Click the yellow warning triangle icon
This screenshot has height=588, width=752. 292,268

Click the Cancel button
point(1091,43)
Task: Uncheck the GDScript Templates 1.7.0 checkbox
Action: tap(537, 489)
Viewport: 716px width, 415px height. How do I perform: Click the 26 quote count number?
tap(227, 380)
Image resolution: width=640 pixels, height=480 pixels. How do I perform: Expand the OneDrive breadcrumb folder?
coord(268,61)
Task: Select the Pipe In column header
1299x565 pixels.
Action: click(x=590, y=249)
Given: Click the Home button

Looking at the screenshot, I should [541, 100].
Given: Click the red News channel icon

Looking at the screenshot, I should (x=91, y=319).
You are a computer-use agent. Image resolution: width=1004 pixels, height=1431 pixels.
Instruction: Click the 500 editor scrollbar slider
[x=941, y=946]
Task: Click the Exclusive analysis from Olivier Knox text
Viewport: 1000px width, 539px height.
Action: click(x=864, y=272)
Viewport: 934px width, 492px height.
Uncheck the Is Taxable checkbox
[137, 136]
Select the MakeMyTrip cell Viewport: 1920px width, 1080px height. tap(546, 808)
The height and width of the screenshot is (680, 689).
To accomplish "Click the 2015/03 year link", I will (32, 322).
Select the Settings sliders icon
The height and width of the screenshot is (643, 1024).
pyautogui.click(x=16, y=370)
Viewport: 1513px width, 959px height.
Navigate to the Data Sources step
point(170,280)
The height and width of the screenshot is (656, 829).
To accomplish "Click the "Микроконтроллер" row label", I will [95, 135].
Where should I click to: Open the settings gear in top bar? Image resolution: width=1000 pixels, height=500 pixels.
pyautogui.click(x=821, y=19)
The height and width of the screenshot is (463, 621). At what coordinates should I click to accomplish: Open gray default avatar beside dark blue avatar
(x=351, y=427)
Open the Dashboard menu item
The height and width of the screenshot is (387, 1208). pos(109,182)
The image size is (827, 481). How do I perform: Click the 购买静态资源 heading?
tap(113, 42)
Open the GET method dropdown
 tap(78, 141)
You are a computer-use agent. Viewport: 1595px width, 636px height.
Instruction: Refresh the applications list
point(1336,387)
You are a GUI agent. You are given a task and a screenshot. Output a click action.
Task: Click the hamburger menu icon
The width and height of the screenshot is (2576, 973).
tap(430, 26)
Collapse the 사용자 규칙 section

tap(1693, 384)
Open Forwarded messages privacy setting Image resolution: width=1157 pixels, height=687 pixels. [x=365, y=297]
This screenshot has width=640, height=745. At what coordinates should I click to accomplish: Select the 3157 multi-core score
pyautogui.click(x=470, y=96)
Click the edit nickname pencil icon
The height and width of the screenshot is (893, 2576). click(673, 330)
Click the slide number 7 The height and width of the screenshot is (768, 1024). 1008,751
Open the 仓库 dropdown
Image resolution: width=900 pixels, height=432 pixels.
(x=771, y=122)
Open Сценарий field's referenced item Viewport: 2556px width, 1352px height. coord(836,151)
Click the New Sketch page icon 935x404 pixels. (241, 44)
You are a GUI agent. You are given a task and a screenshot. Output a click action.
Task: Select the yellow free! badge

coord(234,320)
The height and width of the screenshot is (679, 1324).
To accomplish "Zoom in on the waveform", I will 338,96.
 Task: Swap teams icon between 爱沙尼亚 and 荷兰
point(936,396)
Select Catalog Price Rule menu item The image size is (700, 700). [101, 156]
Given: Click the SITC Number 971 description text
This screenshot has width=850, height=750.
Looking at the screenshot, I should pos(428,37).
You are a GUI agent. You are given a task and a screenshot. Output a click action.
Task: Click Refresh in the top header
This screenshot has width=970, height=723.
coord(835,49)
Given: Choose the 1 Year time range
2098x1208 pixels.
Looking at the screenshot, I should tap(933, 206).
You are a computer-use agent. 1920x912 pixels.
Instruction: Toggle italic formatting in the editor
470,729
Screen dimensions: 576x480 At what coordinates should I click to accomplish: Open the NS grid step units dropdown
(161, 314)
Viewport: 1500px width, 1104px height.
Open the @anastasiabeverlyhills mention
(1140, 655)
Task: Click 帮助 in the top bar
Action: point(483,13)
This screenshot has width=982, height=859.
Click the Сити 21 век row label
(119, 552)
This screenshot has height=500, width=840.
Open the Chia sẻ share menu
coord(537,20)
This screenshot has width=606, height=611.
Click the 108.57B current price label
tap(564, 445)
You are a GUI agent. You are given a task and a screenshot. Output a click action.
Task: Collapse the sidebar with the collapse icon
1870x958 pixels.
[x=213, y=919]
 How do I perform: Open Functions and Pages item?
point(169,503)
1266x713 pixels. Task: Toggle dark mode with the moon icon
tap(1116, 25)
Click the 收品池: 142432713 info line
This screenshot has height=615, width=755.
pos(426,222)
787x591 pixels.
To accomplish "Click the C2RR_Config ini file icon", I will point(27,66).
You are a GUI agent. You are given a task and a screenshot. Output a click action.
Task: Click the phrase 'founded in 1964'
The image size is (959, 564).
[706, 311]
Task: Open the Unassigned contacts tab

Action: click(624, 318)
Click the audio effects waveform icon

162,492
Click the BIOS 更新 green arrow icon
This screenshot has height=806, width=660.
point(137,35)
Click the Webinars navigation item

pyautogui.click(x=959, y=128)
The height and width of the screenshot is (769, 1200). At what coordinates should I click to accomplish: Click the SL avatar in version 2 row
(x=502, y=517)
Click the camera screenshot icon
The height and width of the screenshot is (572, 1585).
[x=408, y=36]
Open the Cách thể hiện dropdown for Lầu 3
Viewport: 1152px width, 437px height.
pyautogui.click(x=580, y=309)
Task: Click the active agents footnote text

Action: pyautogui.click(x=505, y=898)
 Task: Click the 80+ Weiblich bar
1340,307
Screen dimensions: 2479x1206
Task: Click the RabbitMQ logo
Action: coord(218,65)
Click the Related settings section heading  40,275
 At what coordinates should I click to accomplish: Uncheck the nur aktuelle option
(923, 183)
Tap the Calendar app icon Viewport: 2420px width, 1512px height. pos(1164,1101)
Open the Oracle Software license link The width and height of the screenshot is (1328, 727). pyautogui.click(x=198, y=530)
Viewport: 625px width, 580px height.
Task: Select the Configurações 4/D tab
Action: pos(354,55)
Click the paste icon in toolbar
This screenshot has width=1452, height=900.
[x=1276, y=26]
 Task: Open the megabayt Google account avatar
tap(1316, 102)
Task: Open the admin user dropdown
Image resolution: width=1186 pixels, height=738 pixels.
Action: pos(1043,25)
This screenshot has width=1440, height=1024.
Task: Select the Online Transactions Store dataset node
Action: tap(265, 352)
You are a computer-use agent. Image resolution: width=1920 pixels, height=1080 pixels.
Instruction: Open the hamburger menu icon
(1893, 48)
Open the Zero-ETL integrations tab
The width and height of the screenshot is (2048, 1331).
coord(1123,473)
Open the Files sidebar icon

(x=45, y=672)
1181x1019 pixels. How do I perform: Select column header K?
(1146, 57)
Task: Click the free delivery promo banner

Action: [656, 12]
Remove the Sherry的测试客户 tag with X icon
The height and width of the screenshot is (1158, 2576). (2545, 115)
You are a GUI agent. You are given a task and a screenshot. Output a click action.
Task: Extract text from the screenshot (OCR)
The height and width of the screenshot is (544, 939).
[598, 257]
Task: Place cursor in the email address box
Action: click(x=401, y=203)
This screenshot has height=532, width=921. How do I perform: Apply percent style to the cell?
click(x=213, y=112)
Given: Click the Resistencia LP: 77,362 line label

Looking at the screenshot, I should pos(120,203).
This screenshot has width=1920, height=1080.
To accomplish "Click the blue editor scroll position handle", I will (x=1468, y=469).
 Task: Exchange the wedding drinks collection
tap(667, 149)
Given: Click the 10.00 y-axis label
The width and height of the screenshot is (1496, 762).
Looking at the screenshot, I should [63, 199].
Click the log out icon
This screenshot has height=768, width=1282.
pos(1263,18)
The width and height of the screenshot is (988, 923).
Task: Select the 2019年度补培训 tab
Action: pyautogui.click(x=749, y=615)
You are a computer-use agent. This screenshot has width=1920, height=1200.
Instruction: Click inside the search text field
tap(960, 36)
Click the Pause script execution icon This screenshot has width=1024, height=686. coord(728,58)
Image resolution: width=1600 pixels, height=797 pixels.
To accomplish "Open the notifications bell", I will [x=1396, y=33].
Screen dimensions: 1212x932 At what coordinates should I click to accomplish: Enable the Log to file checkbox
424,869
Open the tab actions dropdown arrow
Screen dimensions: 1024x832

***

STATED PROBLEM: Copy the records verbatim from the line with "Open the tab actions dropdown arrow" through the end of the records.

OUTPUT FOR THIS EXERCISE:
Open the tab actions dropdown arrow
Screen dimensions: 1024x832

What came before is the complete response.